Lieutenant Colonel Jo-ar Herrera said this was the
reason the government was using air strikes against the militants despite the
massive damage it may cause in the city of Marawi.
"If we do not use air strikes, we will incur
more casualties of our troops," he told reporters in Marawi, which was
overrun by hundreds of militants on May 23.
Despite more than a month of fighting with hundreds
of government troops, militants flying the black flag of the Islamic State
group are still entrenched in parts of the city.
The military has used jet fighters, attack planes
and helicopter gunships, armed with bombs and rockets, to attack areas where
the gunmen are hiding.
"We have identified key defensive positions.
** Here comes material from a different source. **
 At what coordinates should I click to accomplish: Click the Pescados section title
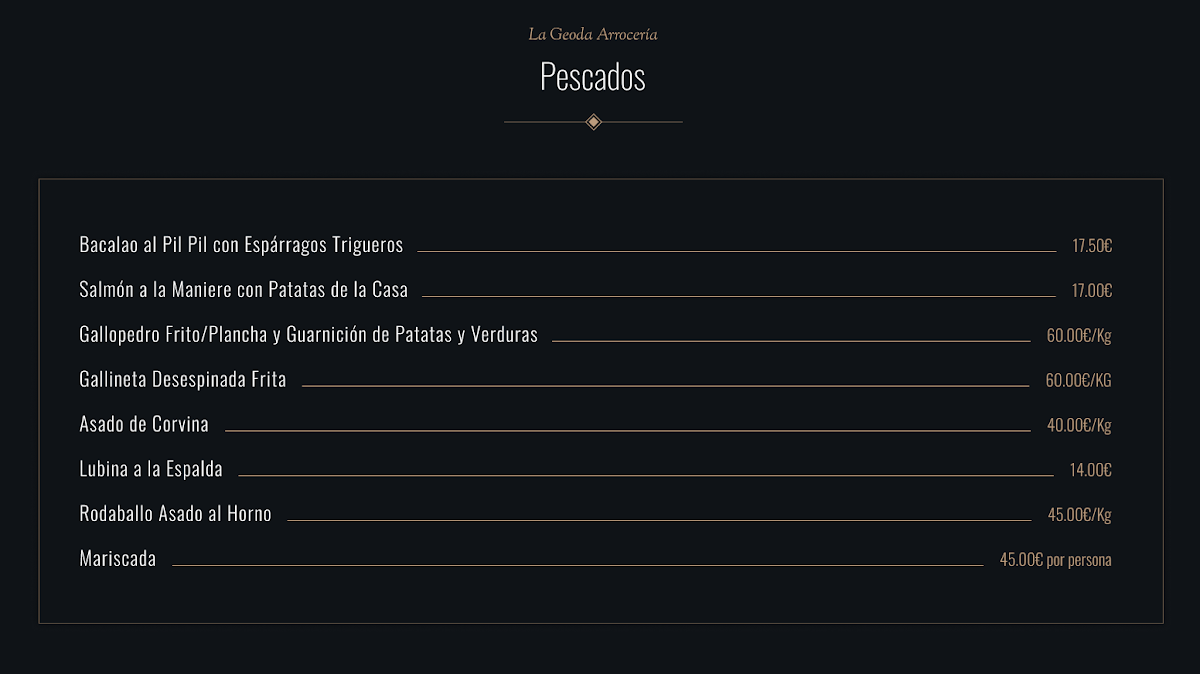point(593,77)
These are being subjected to surgical air strikes now. They are still occupying
high-rise buildings. We need to take them down so we can facilitate a swift
offensive of our troops," Herrera said.
"One reason we are using air assets... is this
is the advantage we need to neutralise the snipers' positions," the
regional military spokesman added.
"They occupy high-rise buildings so we have to
be higher. So we use air strikes."
While hundreds of fighters rampaged through much of
Marawi in the early days of the siege, Herrera said there were now around 80
gunmen still active in the "main battle area" comprising around 800
buildings.
"These are the tall buildings. This was the
centre of commerce of Marawi City," he explained.
However the buildings also needed to be cleared of
improvised bombs and other booby-traps as the troops advance, he said.
There are also about 300 civilians trapped in the
area, Herrera said, adding that some were being used as hostages, bearers of
supplies and even being forced to help in looting the city.
President Rodrigo Duterte last month vowed to
"crush" the militants, but several deadlines have already been missed
to end a conflict that has forced almost 400,000 people from their homes.
The fighting has reduced Marawi, considered the
Muslim capital of the largely Catholic Philippines, to a ruined ghost town. It
also prompted Duterte to declare martial law over the entire southern
Philippines.
Herrera said 366 enemy
fighters, 39 civilians and 87 government troops had been killed in the fighting
so far.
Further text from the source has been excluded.